- Location: MAGiC MaP
- Nearest town: Stanhope, County Durham
- Coordinates: 54°39′56″N 1°59′35″W﻿ / ﻿54.66556°N 1.99306°W
- Area: 7,949.19 ha (30.6920 sq mi)
- Established: 1996
- Governing body: Natural England
- Website: Bollihope, Pikestone, Eggleston and Woodland Fells SSSI

= Bollihope, Pikestone, Eggleston and Woodland Fells =

English Site of Special Scientific Interest

Bollihope, Pikestone, Eggleston and Woodland Fells is a Site of Special Scientific Interest in County Durham, England.
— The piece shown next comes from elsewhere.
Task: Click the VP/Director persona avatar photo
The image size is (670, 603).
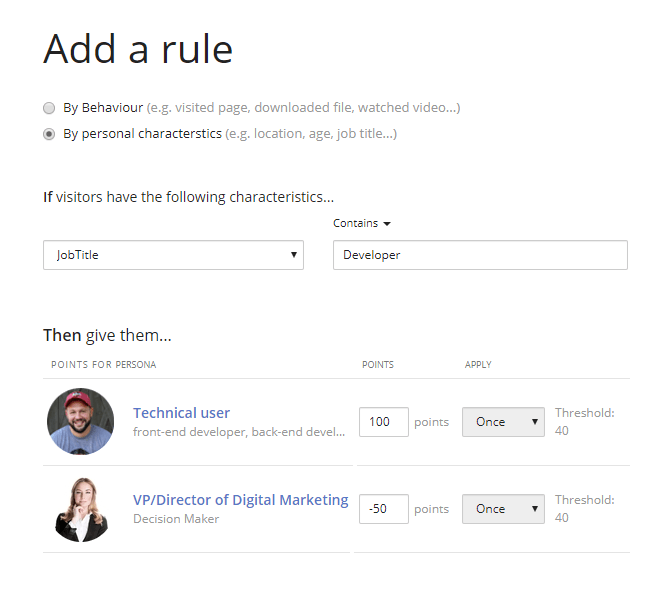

It covers a broad expanse of moorland to the north and east of Middleton-in-Teesdale.

The site has a diverse mix of habitats, mainly dry heath, with wet heath and blanket-mire in areas that are poorly drained.

The SSSI, which is situated within the North Pennines Area of Outstanding Natural Beauty, shares a common boundary with the Upper Teesdale SSSI to the west, and adjoins Hamsterley Forest on three sides.

The area supports breeding populations of a number of species of birds that are listed in the United Kingdom's Red Data Book (Birds), including three—merlin, Eurasian golden plover and short-eared owl—that are listed in Annex 1 of the European Commission's Birds Directive as requiring special protection. The flora of the area includes a number of species that are scarce locally or nationally.